Hardware-Efficient Microwave-Activated Tunable Coupling Between Superconducting Qubits

TL;DR

This paper demonstrates a microwave-driven, tunable $ZZ$ interaction between fixed-frequency transmon qubits, enabling high-fidelity quantum gates with reduced control complexity and noise, suitable for scalable quantum processors.

Contribution

It introduces a novel method for tunable qubit interactions using off-resonant driving, eliminating the need for flux-tunable elements and enhancing scalability.

Findings

Achieved tunable $ZZ$ interaction over an order of magnitude larger than static coupling.

Implemented a controlled phase (CZ) gate with 99.43% fidelity.

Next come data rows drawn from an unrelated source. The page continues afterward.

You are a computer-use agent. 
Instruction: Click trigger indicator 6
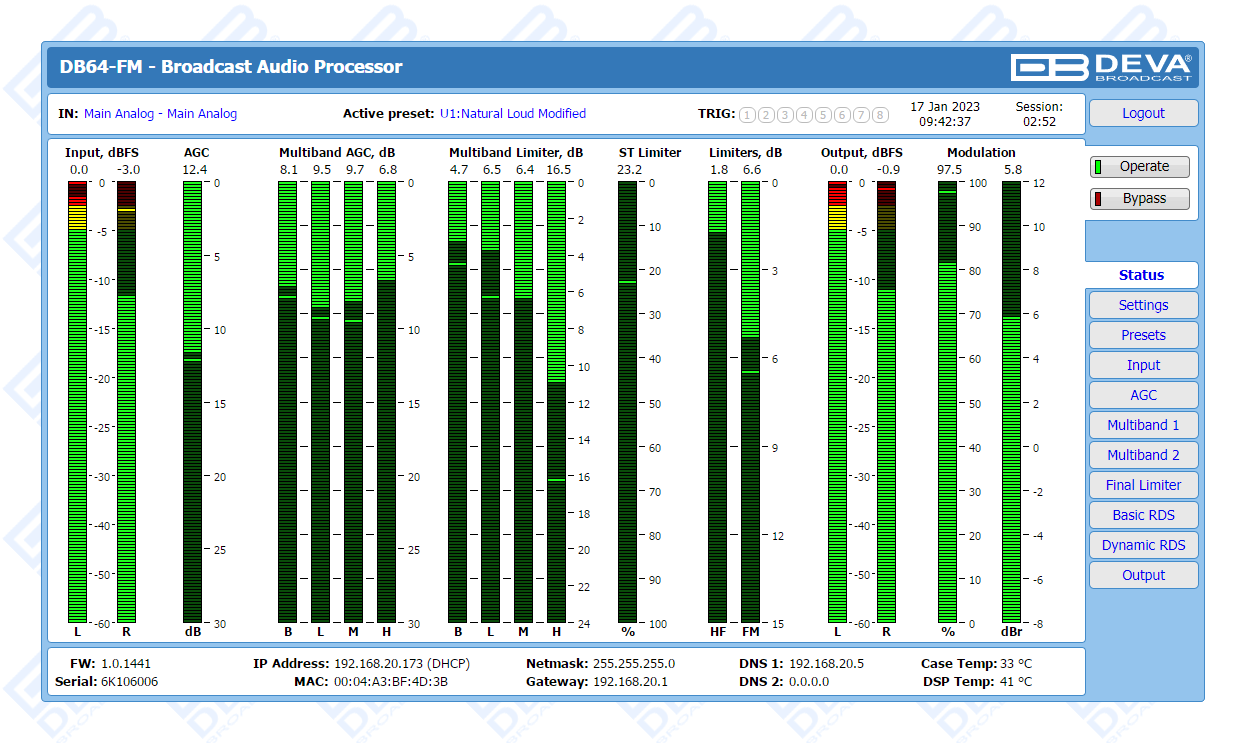pyautogui.click(x=842, y=115)
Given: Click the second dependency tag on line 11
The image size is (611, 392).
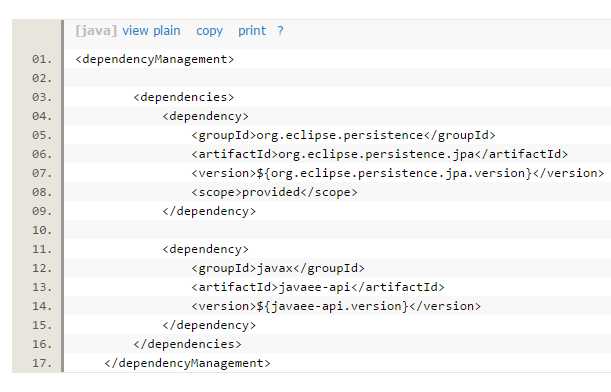Looking at the screenshot, I should (x=205, y=249).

Interaction is resilient to microwave crosstalk and adaptable to large quantum processors.

Abstract

Generating high-fidelity, tunable entanglement between qubits is crucial for realizing gate-based quantum computation. In superconducting circuits, tunable interactions are often implemented using flux-tunable qubits or coupling elements, adding control complexity and noise sources. Here, we realize a tunable $ZZ$ interaction between two transmon qubits with fixed frequencies and fixed coupling, induced by driving both transmons off-resonantly. We show tunable coupling over one order of magnitude larger than the static coupling, and change the sign of the interaction, enabling cancellation of the idle coupling. Further, this interaction is amenable to large quantum processors: the drive frequency can be flexibly chosen to avoid spurious transitions, and because both transmons are driven, it is resilient to microwave crosstalk. We apply this interaction to implement a controlled phase (CZ) gate with a gate fidelity of $99.43(1)\%$ as measured by cycle benchmarking, and we find the fidelity is limited by incoherent errors.